Press "Enter" to skip to content

How AIOps can help IT developers manage applications

IBM’s new OEM Application Resource Management offers a tool to improve applications by using automation.

Image: iStock/Anawat_s

AI for IT Operations (or AIOps, for short) is quickly becoming seen as a critical tool for businesses. By harnessing the power of AI and applying it to large data sets, the tool offers a simple solution for scaling IT operations and by 2023, Gartner predicts that the use of AIOps for large enterprise use will jump to 30%, from merely 5% in 2018.

More about artificial intelligence

The enterprise is still adopting this new technology for IT departments—and IBM is offering a way for developers to discover new ways to invest in AI-powered automation to help solve decentralized, microservices-based applications, Eric Wright, technology evangelist at Turbonomic, explains. 

Turbonomic powers IBM’s OEM (short for Original Equipment Manufacturer) Application Resource Management (ARM), which Wright described recently at the AIOps & Integration Digital Developer Conference. The ARM, Wright says, can offer higher levels of automation to APM solutions through AIOps. And developers can use this tech to manage whole sets of resources across the hybrid cloud.

SEE: Digital transformation: A CXO’s guide (free PDF) (TechRepublic)

IBM and Turbonomic’s partnership aims to support “mission-critical cloud native applications,” according to the company. This tech can help a range of industries, from big financial to small credit unions to education to health services. Nearly every vaccine provider, for instance, is powered by IBM and Turbonomic, Wright said. 

“We’ve had AI ‘washing’ for a long time,” says Wright, referring to the marketing effort that claims AI is involved in a company’s products, even if it’s a loose connection. But now, he says, “Our focus is using the power of AI to make sure applications get the resources they need, when they need them, continuously and automatically. It sounded bold 11 years ago, when we founded the company, but we’ve proven it out.”

Wright calls it “sentiment analysis for your IT environment,” essentially, a way to better understand IT operations, which includes more than real-time diagnostics but can give insight into long-term analysis. According to Wright, it’s no longer just a marketing phrase.

“We have these huge environments that are growing,” he explained. “We’ve got cloud adoption, we’ve got Kubernetes,” he says, referring to the open source container system for the automation of app deployment and scaling first designed by Google.

“It’s no longer just in the science-project phase,” he says.

These new systems require automation, he argues. “If you’ve got a large open-shift environment, you certainly can’t throw people at it to manage it the way that we used to, with physical and virtual servers.”

SEE: The Essential Guide to AIOps (TechRepublic)

Using automation, Wright contends, can help CIOs who need applications to respond. They need “healthy apps,” he said.

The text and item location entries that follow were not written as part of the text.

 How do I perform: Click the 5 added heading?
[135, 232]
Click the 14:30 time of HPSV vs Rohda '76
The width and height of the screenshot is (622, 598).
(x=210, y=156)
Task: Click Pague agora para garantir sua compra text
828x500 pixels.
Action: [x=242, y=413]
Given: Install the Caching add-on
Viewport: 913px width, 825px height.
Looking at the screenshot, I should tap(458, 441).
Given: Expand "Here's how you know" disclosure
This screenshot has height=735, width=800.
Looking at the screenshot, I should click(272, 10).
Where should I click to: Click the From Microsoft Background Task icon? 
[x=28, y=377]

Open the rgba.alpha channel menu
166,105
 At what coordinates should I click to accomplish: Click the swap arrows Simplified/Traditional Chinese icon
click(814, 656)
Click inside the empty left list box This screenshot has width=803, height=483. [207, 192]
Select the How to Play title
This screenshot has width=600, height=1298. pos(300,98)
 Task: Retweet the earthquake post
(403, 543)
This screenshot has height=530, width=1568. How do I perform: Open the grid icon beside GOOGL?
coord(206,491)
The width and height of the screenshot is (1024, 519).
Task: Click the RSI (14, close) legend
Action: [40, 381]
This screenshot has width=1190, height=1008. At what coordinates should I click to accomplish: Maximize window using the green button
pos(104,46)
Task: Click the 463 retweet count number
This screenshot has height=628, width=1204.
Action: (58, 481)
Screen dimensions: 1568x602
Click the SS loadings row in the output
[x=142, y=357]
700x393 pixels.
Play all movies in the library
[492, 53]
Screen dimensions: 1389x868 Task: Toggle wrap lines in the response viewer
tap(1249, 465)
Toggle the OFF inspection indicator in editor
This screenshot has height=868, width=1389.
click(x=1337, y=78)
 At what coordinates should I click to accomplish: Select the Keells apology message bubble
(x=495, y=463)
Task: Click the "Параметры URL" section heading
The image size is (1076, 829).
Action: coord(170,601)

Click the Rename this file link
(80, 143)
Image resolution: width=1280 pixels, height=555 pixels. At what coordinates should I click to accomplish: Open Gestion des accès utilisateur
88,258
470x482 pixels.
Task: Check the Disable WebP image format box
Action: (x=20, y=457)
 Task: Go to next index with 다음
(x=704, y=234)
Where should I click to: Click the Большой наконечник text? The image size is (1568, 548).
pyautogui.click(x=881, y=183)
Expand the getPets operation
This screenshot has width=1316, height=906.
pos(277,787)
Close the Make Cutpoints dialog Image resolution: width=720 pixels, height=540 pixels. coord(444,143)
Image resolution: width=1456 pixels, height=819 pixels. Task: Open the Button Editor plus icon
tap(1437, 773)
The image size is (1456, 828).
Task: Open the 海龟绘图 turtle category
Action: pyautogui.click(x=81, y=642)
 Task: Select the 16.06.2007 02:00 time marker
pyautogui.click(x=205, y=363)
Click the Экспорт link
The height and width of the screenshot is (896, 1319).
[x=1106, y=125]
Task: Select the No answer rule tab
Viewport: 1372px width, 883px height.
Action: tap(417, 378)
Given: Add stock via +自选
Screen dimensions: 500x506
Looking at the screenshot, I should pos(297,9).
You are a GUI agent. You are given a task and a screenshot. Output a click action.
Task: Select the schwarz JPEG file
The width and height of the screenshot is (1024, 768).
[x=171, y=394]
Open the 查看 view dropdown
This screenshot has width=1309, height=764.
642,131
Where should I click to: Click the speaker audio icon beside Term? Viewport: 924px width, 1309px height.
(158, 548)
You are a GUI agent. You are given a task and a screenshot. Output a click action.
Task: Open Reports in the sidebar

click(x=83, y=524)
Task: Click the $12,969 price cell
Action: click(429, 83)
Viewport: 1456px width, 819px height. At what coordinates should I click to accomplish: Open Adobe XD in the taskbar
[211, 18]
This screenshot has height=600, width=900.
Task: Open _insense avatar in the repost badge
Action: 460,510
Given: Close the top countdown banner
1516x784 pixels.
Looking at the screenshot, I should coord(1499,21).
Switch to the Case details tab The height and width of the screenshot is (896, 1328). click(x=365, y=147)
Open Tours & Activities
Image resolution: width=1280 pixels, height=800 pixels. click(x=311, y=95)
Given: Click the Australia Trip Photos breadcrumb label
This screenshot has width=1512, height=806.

For instance, a major bank in New York that sees performance issues, or code flow problems, can check if they are meeting requirements to hit the service level objective. “And so this is the move from just waiting until it goes wrong and then trying to investigate to really preventatively moving towards, How can I automate and operate my environment so that developers just deploy the app?'” Wright said. “The app literally is fully automated in what it chooses.”

The goal of automation, Wright said, is to save time for employees: To help them do something new, instead of reviewing processes. So there’s been a shift toward building code. “They couldn’t do that before because they were literally just trying to keep the lights on,” he said.

“This is a new standard I think for CIO—that they just won’t accept that we’re just going to toss engineers at it to try and solve the problem. So automation is now sort of the standard-bearer in every layer of the stack,” Wright added, “which is pretty fantastic.”